In a Twitter Spaces conversation on 5 November, the 99 Problems hitmaker hailed the comedian as a “super genius” who is “brilliant”.

“I think that Dave is super brave and super genius,” Jay-Z said. “If you spend time with him, he’s brilliant.”

When asked a question by Craig Jenkins, a music critic at Vulture, the star acknowledged that Chappelle had “pushed a lot of buttons” before signalling his discomfort with some of his material through a series of unimpressed sounds.

“But I think that what happens with true art is it has to cause conversation,” Jay-Z added. “And, you know, sometimes it’s gonna be abrasive and sometimes it’s gonna be off-putting to, y’know, to folks. But it opens up an opportunity to have a dialogue about, you know, whatever the issue is.”

The rapper went on to state that disagreements are what help people come to the bottom of conflicting issues.

He said: “We have to speak with one another when we disagree.
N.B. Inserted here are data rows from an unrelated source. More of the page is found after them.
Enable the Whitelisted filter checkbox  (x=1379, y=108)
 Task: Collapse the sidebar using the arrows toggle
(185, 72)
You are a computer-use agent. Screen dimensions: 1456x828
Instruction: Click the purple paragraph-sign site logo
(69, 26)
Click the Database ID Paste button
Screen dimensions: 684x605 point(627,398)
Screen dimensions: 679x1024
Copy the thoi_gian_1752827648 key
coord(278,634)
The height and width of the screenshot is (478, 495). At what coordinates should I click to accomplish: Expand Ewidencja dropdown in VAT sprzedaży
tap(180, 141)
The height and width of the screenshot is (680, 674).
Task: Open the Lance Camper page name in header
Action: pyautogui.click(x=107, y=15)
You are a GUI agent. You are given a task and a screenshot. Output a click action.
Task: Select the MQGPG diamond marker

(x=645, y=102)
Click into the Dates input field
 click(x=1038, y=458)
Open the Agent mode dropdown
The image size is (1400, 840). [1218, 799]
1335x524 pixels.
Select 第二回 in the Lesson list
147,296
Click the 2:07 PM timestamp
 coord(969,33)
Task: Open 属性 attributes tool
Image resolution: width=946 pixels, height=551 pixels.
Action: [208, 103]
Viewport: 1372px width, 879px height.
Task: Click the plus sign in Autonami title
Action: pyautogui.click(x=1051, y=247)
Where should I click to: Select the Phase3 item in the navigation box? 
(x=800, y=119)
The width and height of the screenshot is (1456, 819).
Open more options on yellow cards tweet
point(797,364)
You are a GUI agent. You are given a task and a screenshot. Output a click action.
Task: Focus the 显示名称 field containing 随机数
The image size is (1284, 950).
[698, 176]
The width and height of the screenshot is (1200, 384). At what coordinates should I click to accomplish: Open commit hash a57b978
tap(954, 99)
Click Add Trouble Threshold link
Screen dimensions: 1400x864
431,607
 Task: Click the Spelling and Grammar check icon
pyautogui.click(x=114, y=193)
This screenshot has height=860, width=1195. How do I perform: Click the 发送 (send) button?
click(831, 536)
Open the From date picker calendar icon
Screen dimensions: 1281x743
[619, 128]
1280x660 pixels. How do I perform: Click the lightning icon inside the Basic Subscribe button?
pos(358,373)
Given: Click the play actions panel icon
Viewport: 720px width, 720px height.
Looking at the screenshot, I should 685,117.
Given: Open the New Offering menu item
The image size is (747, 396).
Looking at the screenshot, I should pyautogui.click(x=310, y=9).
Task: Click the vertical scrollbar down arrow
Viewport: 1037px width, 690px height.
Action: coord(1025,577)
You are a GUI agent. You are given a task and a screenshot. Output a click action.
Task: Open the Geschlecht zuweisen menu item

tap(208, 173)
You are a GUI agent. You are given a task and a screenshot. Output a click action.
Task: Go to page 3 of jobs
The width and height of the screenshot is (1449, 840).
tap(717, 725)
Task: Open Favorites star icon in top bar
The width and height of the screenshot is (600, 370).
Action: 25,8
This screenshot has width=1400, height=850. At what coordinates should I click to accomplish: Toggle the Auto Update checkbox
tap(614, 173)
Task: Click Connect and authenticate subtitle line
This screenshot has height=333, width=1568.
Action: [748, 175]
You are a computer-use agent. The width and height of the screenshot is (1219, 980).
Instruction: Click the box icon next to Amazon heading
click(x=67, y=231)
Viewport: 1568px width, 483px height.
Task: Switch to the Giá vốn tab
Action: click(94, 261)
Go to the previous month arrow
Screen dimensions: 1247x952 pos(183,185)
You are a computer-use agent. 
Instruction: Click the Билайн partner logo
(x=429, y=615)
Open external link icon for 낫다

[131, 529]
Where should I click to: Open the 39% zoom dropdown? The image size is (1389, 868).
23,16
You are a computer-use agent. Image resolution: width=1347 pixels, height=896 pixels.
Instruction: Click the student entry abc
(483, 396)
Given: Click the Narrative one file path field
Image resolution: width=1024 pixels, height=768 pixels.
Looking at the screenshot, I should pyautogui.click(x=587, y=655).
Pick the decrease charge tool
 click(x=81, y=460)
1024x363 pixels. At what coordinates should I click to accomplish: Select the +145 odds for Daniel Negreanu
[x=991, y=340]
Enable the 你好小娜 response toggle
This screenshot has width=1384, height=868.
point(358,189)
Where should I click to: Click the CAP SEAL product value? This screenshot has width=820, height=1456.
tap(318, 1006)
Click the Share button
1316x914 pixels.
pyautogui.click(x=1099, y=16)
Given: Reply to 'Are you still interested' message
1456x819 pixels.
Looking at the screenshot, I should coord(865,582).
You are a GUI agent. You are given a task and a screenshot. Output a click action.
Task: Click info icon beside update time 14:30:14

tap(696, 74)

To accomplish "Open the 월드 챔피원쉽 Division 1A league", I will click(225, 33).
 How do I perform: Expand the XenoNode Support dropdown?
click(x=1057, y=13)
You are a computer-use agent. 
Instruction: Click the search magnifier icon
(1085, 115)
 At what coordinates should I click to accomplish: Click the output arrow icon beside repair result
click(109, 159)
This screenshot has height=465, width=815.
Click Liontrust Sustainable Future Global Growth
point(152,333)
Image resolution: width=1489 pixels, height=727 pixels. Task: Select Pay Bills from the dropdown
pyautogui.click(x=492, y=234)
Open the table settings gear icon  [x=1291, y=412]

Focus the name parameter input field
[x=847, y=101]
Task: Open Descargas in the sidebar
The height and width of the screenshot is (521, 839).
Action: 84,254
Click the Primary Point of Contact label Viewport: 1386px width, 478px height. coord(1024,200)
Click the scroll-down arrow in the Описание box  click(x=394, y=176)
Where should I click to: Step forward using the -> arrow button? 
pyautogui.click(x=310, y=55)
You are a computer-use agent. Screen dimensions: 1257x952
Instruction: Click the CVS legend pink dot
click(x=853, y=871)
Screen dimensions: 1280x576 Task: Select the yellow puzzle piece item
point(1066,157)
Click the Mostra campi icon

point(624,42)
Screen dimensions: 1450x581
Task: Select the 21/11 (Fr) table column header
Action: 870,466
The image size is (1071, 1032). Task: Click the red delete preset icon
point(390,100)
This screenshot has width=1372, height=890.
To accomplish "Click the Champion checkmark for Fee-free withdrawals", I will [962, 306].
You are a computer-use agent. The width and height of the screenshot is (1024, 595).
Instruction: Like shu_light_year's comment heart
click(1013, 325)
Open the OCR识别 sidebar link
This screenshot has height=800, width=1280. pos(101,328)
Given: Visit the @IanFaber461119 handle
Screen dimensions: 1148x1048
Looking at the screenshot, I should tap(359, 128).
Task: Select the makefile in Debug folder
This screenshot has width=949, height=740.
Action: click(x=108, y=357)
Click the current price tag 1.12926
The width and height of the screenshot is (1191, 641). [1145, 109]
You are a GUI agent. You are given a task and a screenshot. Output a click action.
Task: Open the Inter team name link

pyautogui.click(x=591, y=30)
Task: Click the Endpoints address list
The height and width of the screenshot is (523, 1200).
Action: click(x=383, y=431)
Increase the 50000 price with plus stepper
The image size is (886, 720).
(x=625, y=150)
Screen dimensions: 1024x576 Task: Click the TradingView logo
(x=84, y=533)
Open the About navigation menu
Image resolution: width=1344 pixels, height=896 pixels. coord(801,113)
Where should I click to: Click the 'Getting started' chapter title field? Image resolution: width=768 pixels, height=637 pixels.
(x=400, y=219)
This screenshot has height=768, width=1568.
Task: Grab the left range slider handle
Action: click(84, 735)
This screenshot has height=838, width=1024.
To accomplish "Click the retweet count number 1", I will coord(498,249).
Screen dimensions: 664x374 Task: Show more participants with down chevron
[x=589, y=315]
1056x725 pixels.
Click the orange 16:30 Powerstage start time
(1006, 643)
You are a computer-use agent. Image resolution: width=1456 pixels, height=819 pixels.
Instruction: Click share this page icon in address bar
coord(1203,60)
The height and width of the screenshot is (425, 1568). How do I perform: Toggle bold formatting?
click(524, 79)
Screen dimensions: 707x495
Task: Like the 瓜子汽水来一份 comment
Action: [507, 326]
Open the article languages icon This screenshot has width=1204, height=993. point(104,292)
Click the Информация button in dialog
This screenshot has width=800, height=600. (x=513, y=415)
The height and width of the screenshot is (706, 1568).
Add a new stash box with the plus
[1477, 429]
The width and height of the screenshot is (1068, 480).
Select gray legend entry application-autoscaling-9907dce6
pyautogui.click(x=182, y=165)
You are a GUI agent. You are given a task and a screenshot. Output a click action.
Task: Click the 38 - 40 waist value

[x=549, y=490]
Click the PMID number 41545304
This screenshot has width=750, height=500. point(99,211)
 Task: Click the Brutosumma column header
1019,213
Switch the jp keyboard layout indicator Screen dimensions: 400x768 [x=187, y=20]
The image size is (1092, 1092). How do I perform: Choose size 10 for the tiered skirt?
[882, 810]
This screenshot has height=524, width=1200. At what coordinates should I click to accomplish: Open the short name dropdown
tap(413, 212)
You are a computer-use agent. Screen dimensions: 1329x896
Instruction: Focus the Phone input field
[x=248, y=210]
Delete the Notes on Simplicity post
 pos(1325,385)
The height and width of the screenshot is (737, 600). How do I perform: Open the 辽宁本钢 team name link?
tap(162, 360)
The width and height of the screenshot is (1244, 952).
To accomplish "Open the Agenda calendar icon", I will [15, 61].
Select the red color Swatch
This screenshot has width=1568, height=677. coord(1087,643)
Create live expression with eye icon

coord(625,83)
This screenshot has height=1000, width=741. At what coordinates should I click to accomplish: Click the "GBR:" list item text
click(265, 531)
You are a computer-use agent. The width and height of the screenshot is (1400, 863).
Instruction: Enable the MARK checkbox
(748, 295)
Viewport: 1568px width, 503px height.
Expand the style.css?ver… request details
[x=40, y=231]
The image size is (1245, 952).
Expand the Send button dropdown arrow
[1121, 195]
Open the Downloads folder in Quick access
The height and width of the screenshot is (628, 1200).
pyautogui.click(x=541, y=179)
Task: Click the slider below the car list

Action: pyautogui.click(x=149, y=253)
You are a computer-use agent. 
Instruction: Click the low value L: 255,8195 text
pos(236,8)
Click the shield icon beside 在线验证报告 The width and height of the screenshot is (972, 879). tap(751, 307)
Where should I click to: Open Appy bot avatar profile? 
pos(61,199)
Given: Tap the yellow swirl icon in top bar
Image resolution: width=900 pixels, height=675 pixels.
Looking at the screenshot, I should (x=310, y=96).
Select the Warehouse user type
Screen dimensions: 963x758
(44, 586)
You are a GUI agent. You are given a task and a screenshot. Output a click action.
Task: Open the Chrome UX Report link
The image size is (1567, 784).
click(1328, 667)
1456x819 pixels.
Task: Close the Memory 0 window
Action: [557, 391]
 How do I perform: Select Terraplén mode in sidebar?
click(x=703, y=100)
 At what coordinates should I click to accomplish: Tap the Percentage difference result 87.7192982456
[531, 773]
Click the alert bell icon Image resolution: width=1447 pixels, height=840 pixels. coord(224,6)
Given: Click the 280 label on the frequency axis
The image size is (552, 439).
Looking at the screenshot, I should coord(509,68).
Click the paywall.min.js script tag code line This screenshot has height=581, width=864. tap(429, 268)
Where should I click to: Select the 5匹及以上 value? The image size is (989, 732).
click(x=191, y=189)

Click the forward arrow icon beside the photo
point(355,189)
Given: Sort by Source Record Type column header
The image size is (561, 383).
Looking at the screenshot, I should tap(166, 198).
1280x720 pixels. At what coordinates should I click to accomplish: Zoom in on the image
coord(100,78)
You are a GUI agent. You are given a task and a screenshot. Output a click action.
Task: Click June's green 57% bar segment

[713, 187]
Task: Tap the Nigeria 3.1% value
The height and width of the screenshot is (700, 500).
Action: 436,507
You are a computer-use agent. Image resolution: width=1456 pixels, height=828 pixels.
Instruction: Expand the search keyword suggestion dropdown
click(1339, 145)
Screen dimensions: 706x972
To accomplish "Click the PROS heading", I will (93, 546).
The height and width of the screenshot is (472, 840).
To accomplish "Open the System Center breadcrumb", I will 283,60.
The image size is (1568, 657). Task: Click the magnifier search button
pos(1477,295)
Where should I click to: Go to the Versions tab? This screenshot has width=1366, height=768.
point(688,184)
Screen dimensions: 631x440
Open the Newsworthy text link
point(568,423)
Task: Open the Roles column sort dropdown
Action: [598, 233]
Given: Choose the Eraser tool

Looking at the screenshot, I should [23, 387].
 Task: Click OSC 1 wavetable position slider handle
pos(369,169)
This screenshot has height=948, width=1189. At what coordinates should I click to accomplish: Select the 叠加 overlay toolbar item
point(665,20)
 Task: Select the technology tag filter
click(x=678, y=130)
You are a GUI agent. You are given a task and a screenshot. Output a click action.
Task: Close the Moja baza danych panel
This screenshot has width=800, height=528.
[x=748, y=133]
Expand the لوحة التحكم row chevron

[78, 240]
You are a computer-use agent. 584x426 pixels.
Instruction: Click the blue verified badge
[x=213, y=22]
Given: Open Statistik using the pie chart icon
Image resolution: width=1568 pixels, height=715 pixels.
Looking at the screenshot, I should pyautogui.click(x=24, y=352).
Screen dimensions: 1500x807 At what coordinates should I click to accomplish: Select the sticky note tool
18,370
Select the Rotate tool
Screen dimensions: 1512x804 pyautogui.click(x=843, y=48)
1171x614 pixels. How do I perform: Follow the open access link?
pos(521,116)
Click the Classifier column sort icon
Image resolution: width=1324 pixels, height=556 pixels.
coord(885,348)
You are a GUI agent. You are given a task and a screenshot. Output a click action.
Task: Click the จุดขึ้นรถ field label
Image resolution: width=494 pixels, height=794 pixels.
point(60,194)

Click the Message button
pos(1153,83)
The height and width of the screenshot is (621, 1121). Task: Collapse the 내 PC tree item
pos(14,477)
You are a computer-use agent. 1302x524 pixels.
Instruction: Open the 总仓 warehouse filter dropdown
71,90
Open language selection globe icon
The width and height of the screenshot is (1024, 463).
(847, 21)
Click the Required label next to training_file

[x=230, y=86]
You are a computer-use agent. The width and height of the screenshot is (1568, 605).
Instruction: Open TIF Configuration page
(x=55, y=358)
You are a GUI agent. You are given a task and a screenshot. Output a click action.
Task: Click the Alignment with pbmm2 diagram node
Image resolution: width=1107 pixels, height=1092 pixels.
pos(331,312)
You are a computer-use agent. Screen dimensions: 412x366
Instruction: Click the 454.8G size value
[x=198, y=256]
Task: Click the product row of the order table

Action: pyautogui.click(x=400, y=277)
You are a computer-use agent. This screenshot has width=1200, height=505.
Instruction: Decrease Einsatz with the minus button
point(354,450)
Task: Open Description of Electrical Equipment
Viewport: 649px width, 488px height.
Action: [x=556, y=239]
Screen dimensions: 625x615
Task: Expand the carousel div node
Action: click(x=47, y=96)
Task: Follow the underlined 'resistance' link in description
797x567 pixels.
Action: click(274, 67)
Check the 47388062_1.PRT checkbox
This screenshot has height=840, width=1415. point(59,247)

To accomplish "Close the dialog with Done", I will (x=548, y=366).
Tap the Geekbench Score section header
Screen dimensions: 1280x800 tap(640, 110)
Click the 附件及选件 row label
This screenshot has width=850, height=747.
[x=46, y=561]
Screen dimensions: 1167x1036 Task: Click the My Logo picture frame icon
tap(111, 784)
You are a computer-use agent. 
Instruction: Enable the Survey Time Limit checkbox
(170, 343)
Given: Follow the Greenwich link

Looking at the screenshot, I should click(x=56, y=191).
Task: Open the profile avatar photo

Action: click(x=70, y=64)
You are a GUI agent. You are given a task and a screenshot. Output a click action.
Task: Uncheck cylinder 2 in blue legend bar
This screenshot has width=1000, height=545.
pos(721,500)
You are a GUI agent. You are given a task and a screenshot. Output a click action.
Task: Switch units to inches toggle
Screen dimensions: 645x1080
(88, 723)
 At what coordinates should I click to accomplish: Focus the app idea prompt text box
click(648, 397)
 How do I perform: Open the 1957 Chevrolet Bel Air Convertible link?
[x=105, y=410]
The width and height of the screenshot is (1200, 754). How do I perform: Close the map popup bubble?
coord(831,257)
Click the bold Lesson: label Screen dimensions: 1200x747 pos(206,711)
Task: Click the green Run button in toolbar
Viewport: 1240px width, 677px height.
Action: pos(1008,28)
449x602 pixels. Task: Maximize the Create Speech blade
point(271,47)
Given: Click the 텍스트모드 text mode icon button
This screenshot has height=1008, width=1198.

That’s how we get to the bottom of it, that’s what therapy is.

“You gotta sit there and deal with yourself in a real way, these are the things I’ve done and these are the things I gotta grow from and anything that doesn’t have that tension, it’s not gonna be real.”

Jay-Z then discussed how social media algorithms, according to him, restrict debate between people with opposing views.

“We had all these fake conversations for all this time about race until Trump was in office, then we got to see people for who they truly were,” he explained.

After being asked if he thought Chappelle’s comments were divisive, Jay-Z said he could not speak on behalf of the comedian.

“When you’re making great art, you have to be fearless and create something that you believe in,” he said.